Now, I'm of course mildly wigged out by the name of the series and I am well aware this whole thing kind of stinks of fiasco.  The Master Race is not subtle in its connotations, and teaming him with Azzarello who sometimes seems like the kid who gets too excited at parties and winds up throwing up cake (you know, metaphorically) to begin with may be an odd fit for a creative team, and as the watchdog to keep the comic actually publishable, he may be an especially odd choice, but at least its not Warren Ellis.

But this is it.  This is literally the last version of Trick #1 I can think of Didio playing before he's forced to rip himself off or debase All Star Superman.  Dark Knight and Watchmen were the golden children of the DC publishing line, perennials that helped support their publishing line in thin times, and they've exhausted Watchmen.

Where to go from here?

As always, DC as a company continues to be far, far more interesting than their comics output.  Nowhere else can you see the internal forces at work so clearly as at DC as the company flails about to look like it's doing okay in a resurging marketplace while their titles fall further and further down the charts.  Their greatest creative and marketing triumph of the last few years seems to be letting crazy ol' Frank Miller back in to fart around with Batman again like he did 30 years ago.

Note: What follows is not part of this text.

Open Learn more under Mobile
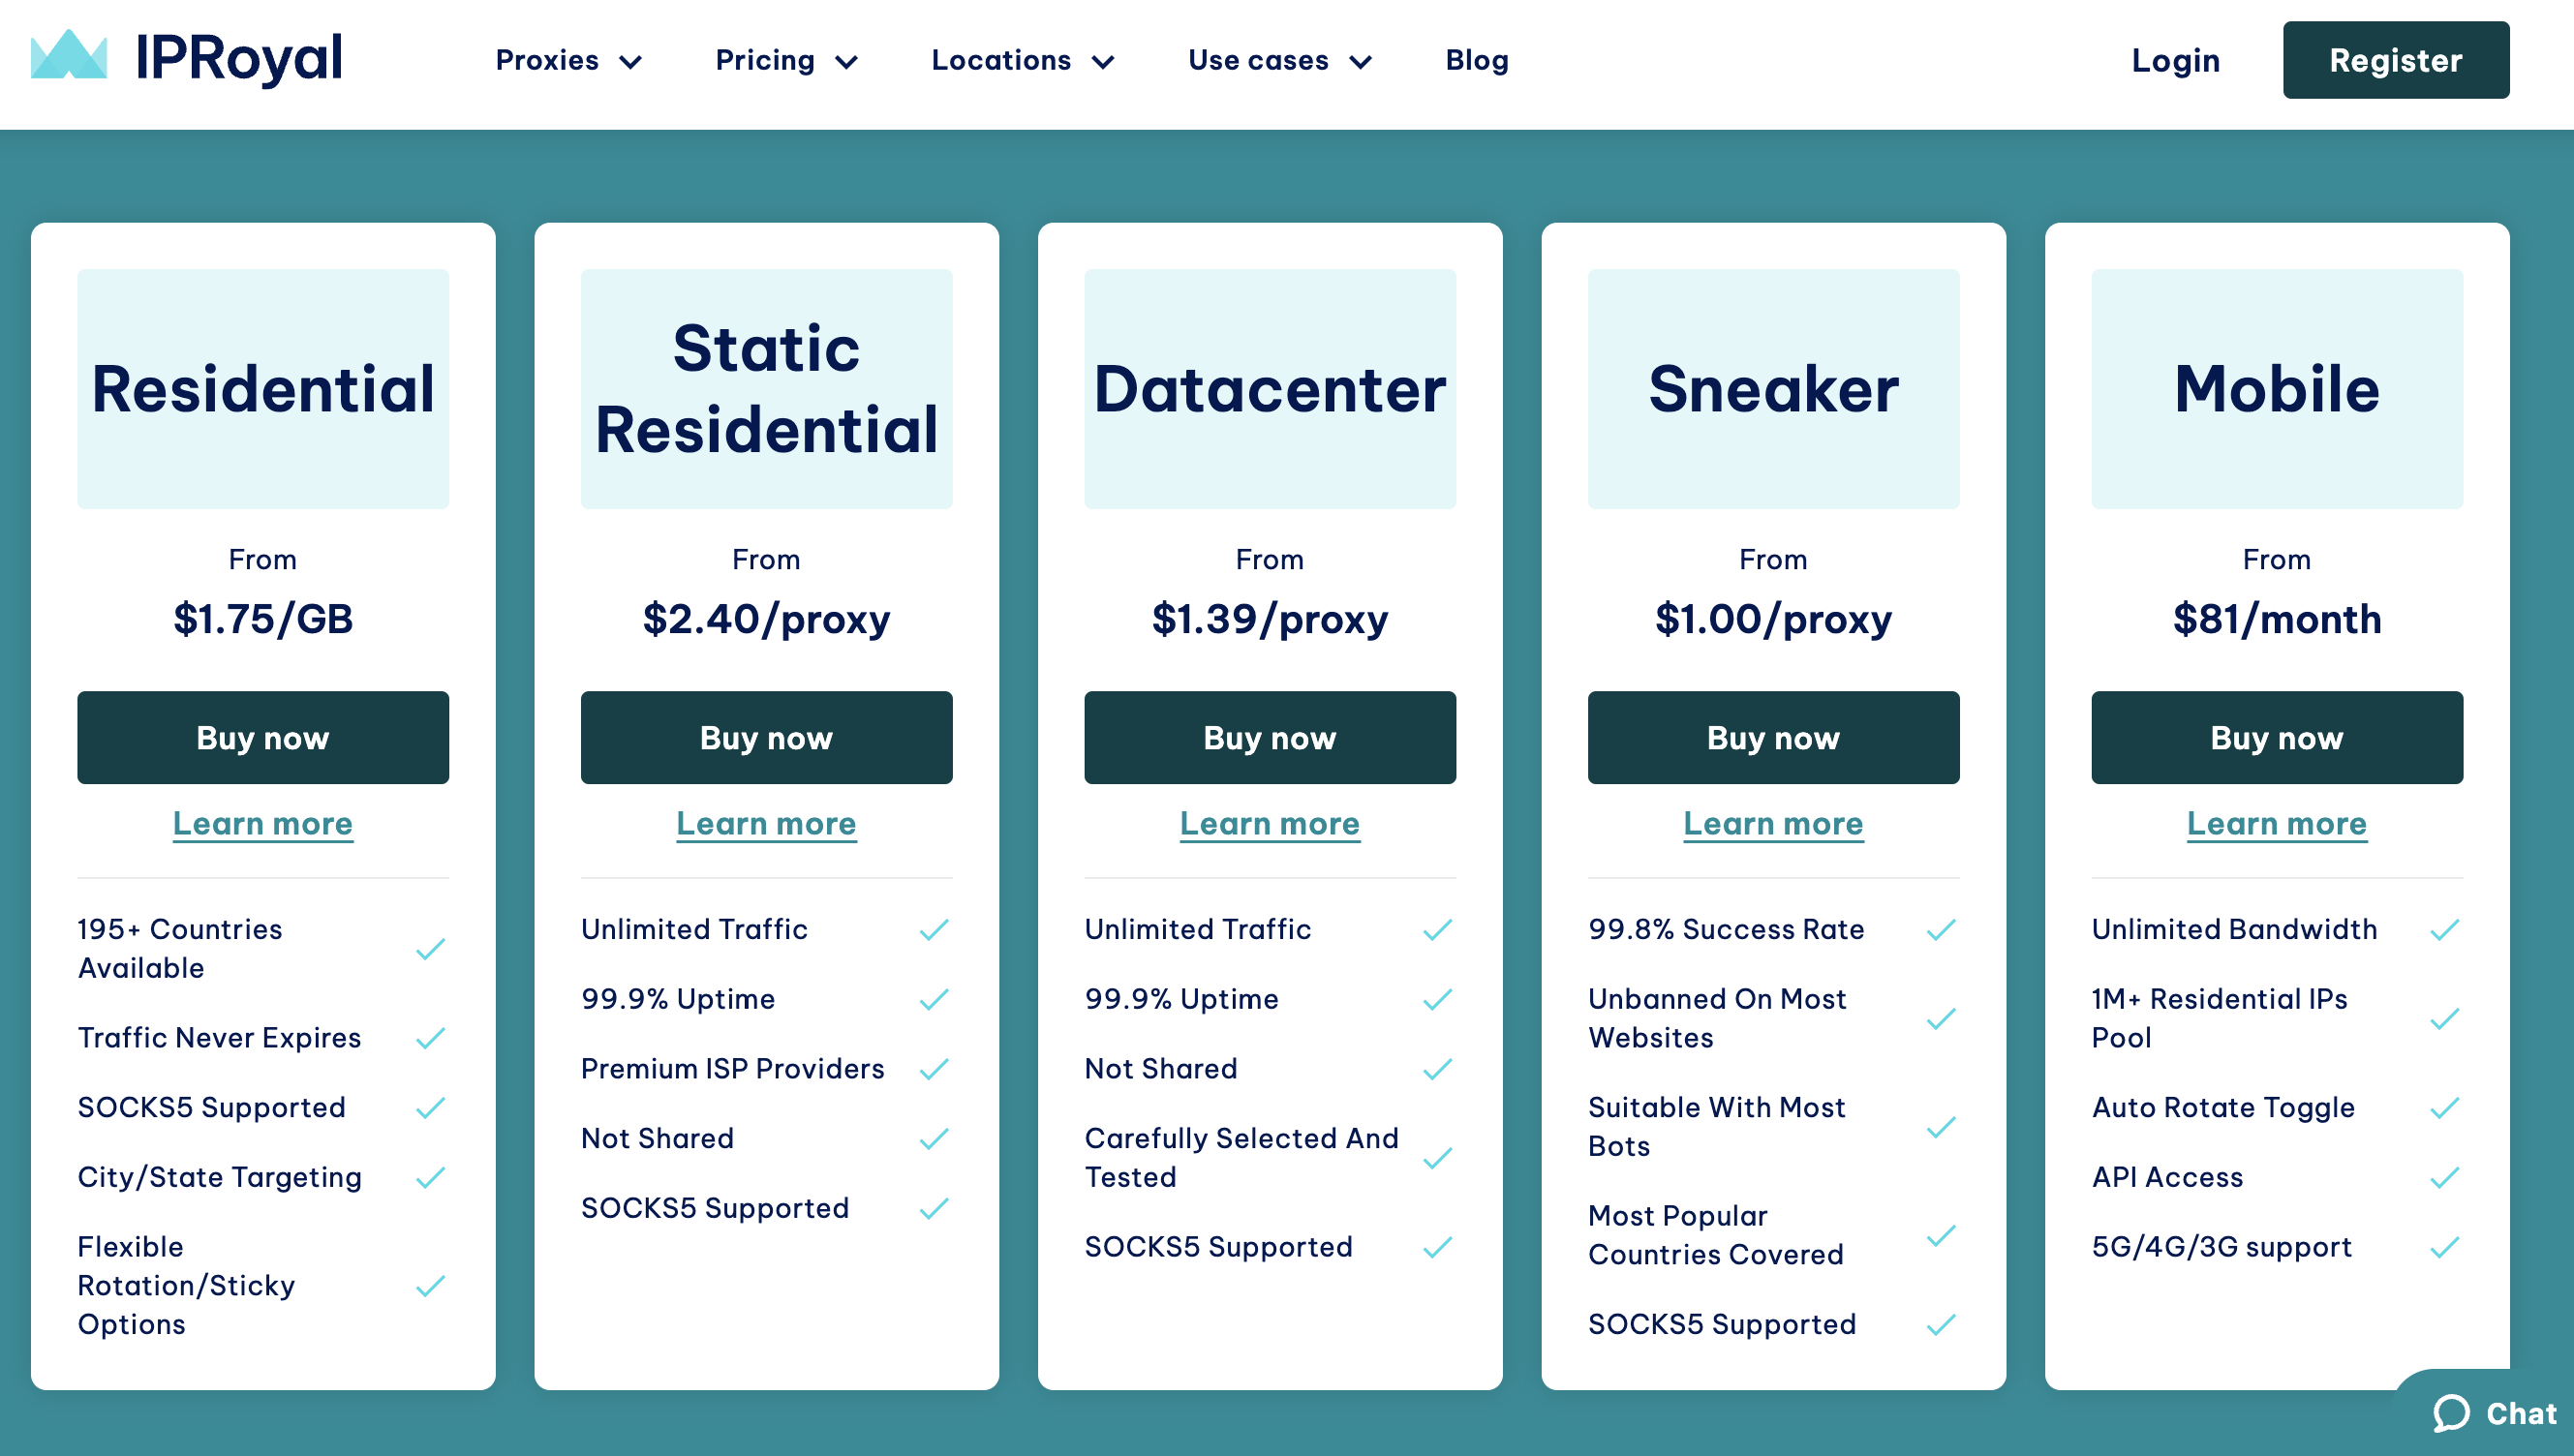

We're trying to reclaim the lightning in a bottle.  Again.  Just as DC has done for 20 years.  Sure, they try new things, but it never takes too long before they remember DKR and Watchmen, and then they're right back there trying to reclaim 30 year old magic and cancelling anything and everything else, and regurgitating deconstruction rather than getting the point and moving on with those lessons in tow.

Goddamn.  It all just stinks of folks who've forgotten how to do what they're doing so much it hurts to watch them go.


*trick #4 is letting Grant Morrison be Grant Morrison and getting the hell out of the way and pretending like DC understands what it they're publishing when the last few things he did seemed like damming indictments of DC itself

**I wrote and deleted a column on the problems I saw with the "DC You" effort based on what DC seemed to think that meant, deciding it was too mean-spirited and just needed to give it a chance.  I think it was less than a week after I abandoned the post that I heard the thing was more of a fiasco than I'd have predicted and was already on the junk heap.

2 comments:

Stuart said...

Regarding your assertion that this is Didio's absolutely last nostalgia play: I expect before too long we'll be seeing a re-do of "Reign of the Supermen."

The League said...

You know.... They might. It would make a lot of sense as a way to bring Superman back in the New 52 with a more traditional status quo. But every time I think they'll do something like that, they don't, so... probably just four dudes punching each other over Metropolis while Superman sits in a grave somewhere.